Bribe-taking is rampant. Without bribes, civil servants would not earn enough to live. Bribes however cannot fix the frail infrastructure repaired but degraded by a decade of sanctions which prevent Iraq from importing the spare parts and equipment necessary for proper maintenance.
The oldest part of the city is at Tell Harmal, which reached the peak of its development in 1850 BC when it was the capital of an ancient kingdom. Cuneiform tablets found at the site revealed that this city was centrally planned and governed by a code of laws older by two centuries of the famous code of Hammurabi, the ruler of Babylon, 90 km to the south-east.
My driver, Raad, lives in Baghdad Jedid - New Baghdad - founded on the site of this first city to rise beside the Tigris.
This morning we had a second long detour on the way back to my hotel from Rashid Street at the city centre. Detours are a way of life here, caused by demonstrations and convoys of high ranking officials and visiting dignitaries.
The diversion took us by Bab al-Wastani, the Middle Gate, the sole standing portal of the walls of medieval Baghdad, then capital of the civilised world.

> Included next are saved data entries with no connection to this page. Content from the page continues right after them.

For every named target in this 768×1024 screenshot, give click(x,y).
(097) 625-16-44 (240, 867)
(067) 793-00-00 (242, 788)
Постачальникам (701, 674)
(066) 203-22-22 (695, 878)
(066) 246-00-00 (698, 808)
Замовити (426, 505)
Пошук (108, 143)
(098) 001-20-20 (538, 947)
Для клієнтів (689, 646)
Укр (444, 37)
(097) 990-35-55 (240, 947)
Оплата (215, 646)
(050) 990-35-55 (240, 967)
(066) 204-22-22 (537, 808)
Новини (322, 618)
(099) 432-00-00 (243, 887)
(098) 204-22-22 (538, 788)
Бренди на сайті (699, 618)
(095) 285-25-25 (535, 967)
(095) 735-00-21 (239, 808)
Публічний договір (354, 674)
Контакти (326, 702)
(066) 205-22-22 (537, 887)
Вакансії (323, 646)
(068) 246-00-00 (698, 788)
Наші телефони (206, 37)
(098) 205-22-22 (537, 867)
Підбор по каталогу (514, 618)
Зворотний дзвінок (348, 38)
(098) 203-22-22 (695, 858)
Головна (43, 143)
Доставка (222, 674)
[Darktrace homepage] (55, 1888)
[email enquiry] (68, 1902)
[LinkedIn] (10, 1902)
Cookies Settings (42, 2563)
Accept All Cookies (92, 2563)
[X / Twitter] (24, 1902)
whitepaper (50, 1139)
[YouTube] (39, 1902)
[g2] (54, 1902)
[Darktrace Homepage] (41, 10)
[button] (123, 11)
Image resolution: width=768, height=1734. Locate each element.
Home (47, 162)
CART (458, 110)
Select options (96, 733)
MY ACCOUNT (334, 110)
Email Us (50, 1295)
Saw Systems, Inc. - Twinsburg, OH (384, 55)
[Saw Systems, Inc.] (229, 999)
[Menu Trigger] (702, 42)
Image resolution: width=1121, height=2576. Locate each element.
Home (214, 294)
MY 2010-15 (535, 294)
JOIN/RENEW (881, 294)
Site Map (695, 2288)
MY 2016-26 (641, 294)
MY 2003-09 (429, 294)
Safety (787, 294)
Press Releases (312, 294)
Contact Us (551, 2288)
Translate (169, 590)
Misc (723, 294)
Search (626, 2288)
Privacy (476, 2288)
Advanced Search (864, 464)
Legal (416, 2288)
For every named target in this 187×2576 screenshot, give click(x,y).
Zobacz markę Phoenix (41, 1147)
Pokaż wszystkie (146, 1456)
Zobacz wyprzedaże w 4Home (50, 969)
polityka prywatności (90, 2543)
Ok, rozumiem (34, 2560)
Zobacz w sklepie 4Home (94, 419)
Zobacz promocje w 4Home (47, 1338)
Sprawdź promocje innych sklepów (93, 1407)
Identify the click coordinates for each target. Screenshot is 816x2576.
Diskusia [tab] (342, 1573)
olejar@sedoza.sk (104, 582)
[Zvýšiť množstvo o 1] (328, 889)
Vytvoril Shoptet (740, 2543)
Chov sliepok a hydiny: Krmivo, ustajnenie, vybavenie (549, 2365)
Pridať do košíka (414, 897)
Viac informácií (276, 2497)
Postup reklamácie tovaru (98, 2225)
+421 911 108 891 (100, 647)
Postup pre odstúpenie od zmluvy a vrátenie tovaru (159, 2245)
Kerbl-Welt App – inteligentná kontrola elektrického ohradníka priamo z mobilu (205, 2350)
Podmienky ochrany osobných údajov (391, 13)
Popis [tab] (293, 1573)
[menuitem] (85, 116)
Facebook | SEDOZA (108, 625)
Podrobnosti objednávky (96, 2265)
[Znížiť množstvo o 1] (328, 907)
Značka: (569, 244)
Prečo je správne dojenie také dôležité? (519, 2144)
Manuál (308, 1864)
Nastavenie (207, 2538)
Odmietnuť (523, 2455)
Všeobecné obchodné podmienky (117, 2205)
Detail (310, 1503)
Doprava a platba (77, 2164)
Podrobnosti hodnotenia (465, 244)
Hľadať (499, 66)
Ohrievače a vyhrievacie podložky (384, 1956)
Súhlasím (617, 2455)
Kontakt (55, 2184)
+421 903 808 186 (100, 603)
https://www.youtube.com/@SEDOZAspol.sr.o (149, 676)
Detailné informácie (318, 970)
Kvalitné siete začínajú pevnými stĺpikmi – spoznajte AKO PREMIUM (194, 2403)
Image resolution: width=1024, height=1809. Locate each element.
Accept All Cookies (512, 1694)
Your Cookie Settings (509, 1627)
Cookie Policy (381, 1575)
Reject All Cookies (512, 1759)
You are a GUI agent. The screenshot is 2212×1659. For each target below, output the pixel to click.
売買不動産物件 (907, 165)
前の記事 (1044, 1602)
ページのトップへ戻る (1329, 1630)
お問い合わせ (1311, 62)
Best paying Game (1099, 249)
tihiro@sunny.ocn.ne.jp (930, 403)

The golden brick tower, decorated with coloured tiles and inscriptions, rises high above a flight of steps. Archaeologists fear a cultural, historical holocaust if there is war. Baghdad is built of soft yellow bricks which easily turn to dust.
Our route carried us past fountained squares, massive government buildings as solid and impressive as Assyrian statuary, a monument to the unknown soldier, mosques with delicate ceramic tile domes and the riverside Baghdad Hotel, the haunt of crime novelist Agatha Christie whose husband mounted archaeological expeditions during the British raj.
Perched on its roof are letters spelling out, Happy New Year. Baghdad is a city every bit as splendid as Paris or Rome. It is a city with 5,000 years of history, a civilised city where off the modern monumented boulevards you find timeless pot-holed streets and shabby rundown neighbourhoods.
Down a narrow alleyway, a woman stands on the footpath, rocking back and forth, her head bent low. A shoe-shine boy plies his trade, an elderly man sells peeled sections of palm tree trunk, a donkey hitched to a mini-tanker of mazout, fuel for heaters, is parked in front of a shop selling computer software.
Here Sheherezade preserved her life by telling tales to the Caliph for 1,001 nights. As of today, Baghdad could have only 25 peaceful nights before the bombers return to wreak havoc once again if pundits who predict the war will begin after the Muslim feast of sacrifice on February 9th are correct.